INFORMATION PROVIDED: Begin
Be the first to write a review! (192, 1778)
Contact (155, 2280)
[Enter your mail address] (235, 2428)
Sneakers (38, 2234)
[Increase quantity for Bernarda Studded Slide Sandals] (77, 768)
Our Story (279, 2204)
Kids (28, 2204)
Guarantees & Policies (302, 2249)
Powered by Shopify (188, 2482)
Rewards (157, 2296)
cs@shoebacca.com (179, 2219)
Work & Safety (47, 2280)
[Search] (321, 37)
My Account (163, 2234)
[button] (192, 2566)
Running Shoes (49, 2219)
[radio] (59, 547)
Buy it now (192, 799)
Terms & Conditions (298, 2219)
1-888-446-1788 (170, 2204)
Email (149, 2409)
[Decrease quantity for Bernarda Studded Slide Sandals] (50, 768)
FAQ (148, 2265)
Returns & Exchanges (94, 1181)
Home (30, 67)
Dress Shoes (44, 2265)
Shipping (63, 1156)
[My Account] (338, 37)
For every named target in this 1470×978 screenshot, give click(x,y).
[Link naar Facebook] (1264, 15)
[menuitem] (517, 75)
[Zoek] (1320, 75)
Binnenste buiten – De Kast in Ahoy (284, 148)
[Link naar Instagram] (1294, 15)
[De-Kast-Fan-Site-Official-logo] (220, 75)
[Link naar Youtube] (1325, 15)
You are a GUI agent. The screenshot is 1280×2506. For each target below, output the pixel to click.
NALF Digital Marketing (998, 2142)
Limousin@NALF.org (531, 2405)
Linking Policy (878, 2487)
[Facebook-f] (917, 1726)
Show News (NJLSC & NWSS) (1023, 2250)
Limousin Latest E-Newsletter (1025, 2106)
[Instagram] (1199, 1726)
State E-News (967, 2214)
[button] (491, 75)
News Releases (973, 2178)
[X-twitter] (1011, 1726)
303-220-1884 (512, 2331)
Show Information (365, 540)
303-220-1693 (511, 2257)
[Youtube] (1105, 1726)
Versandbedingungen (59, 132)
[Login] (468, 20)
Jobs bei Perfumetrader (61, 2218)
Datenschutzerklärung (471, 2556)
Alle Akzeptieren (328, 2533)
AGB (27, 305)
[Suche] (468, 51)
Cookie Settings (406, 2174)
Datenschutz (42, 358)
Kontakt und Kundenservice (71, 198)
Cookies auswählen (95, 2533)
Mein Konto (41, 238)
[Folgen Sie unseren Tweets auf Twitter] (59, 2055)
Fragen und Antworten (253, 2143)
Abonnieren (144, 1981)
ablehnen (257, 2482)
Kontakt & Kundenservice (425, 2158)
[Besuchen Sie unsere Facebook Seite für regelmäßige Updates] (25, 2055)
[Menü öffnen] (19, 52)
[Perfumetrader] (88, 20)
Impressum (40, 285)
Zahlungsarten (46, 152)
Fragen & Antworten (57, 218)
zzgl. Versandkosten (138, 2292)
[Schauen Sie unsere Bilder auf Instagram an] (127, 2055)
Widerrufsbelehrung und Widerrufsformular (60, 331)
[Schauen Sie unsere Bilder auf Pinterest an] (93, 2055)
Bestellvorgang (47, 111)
INFORMATION PROVIDED: End
### WORK ORDER
Give back each record exactly, from the first line through the last.

### RESULT OF THE TASK
Be the first to write a review! (192, 1778)
Contact (155, 2280)
[Enter your mail address] (235, 2428)
Sneakers (38, 2234)
[Increase quantity for Bernarda Studded Slide Sandals] (77, 768)
Our Story (279, 2204)
Kids (28, 2204)
Guarantees & Policies (302, 2249)
Powered by Shopify (188, 2482)
Rewards (157, 2296)
cs@shoebacca.com (179, 2219)
Work & Safety (47, 2280)
[Search] (321, 37)
My Account (163, 2234)
[button] (192, 2566)
Running Shoes (49, 2219)
[radio] (59, 547)
Buy it now (192, 799)
Terms & Conditions (298, 2219)
1-888-446-1788 (170, 2204)
Email (149, 2409)
[Decrease quantity for Bernarda Studded Slide Sandals] (50, 768)
FAQ (148, 2265)
Returns & Exchanges (94, 1181)
Home (30, 67)
Dress Shoes (44, 2265)
Shipping (63, 1156)
[My Account] (338, 37)
For every named target in this 1470×978 screenshot, give click(x,y).
[Link naar Facebook] (1264, 15)
[menuitem] (517, 75)
[Zoek] (1320, 75)
Binnenste buiten – De Kast in Ahoy (284, 148)
[Link naar Instagram] (1294, 15)
[De-Kast-Fan-Site-Official-logo] (220, 75)
[Link naar Youtube] (1325, 15)
You are a GUI agent. The screenshot is 1280×2506. For each target below, output the pixel to click.
NALF Digital Marketing (998, 2142)
Limousin@NALF.org (531, 2405)
Linking Policy (878, 2487)
[Facebook-f] (917, 1726)
Show News (NJLSC & NWSS) (1023, 2250)
Limousin Latest E-Newsletter (1025, 2106)
[Instagram] (1199, 1726)
State E-News (967, 2214)
[button] (491, 75)
News Releases (973, 2178)
[X-twitter] (1011, 1726)
303-220-1884 (512, 2331)
Show Information (365, 540)
303-220-1693 (511, 2257)
[Youtube] (1105, 1726)
Versandbedingungen (59, 132)
[Login] (468, 20)
Jobs bei Perfumetrader (61, 2218)
Datenschutzerklärung (471, 2556)
Alle Akzeptieren (328, 2533)
AGB (27, 305)
[Suche] (468, 51)
Cookie Settings (406, 2174)
Datenschutz (42, 358)
Kontakt und Kundenservice (71, 198)
Cookies auswählen (95, 2533)
Mein Konto (41, 238)
[Folgen Sie unseren Tweets auf Twitter] (59, 2055)
Fragen und Antworten (253, 2143)
Abonnieren (144, 1981)
ablehnen (257, 2482)
Kontakt & Kundenservice (425, 2158)
[Besuchen Sie unsere Facebook Seite für regelmäßige Updates] (25, 2055)
[Menü öffnen] (19, 52)
[Perfumetrader] (88, 20)
Impressum (40, 285)
Zahlungsarten (46, 152)
Fragen & Antworten (57, 218)
zzgl. Versandkosten (138, 2292)
[Schauen Sie unsere Bilder auf Instagram an] (127, 2055)
Widerrufsbelehrung und Widerrufsformular (60, 331)
[Schauen Sie unsere Bilder auf Pinterest an] (93, 2055)
Bestellvorgang (47, 111)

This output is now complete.